According to Experts Exchange:
"Padding when shifting to the right is different for SIGNED and UNSIGNED integers. The sign is the highest bit in a signed integer, so if you have a negative number, it will stay negative. If the number would have been unsigned, a zero would have shifted in.

It is exactly equal to a division by 2, SIGNED or UNSIGNED: the sign stays."


- Stack Overflow

According to C89 Standard (Section 3.3.6 of the Draft Standard --- I don't have an official copy) and C99 standard (Section 6.5.7):

The result of E1 >> E2 is E1 right-shifted E2 bit positions. If E1 has
an unsigned type or if E1 has a signed type and a nonnegative value,
the value of the result is the integral part of the quotient of E1
divided by the quantity, 2 raised to the power E2 . If E1 has a signed
type and a negative value, the resulting value is
implementation-defined.

There are even footnotes using this as an example of implementation-defined behavior (identical wording in C89 and C99):

An example of implementation-defined behavior is the propagation of the high-order bit when a signed integer is shifted right.
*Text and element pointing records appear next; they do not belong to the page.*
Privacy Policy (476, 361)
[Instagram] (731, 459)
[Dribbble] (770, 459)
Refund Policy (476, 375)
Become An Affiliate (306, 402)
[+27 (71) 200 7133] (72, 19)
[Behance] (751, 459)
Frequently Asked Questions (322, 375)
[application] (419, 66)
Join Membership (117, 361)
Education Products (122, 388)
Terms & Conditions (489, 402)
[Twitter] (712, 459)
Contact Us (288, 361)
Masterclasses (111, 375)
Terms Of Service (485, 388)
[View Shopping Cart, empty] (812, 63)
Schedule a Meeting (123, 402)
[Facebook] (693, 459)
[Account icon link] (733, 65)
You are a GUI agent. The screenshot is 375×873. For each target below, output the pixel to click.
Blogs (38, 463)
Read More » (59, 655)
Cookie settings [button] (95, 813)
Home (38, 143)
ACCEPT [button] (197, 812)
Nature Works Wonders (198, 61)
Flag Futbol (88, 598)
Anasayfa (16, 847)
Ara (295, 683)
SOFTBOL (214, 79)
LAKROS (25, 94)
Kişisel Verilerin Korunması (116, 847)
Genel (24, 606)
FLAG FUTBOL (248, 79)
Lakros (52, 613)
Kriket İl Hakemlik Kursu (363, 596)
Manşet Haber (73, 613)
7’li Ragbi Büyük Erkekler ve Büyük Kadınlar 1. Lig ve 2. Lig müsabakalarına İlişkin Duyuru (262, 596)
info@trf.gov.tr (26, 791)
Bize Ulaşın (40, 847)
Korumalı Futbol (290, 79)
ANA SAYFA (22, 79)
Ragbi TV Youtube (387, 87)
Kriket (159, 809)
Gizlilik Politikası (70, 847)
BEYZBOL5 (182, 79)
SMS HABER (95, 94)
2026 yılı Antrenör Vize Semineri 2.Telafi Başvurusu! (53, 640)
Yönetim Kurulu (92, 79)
I recognize that your later post recommended not depending on right-shifted results for negative ints. Just thought I would mention that Brian's objection has foundation in the Standards.

I don't subscribe to Experts Exchange, so I don't know the context of the quote that you used. If they were talking about "arithmetic right shift" instructions of machines with 2's complement integer representation, I understand. If they were talking about C, well ...


Regards,

Dave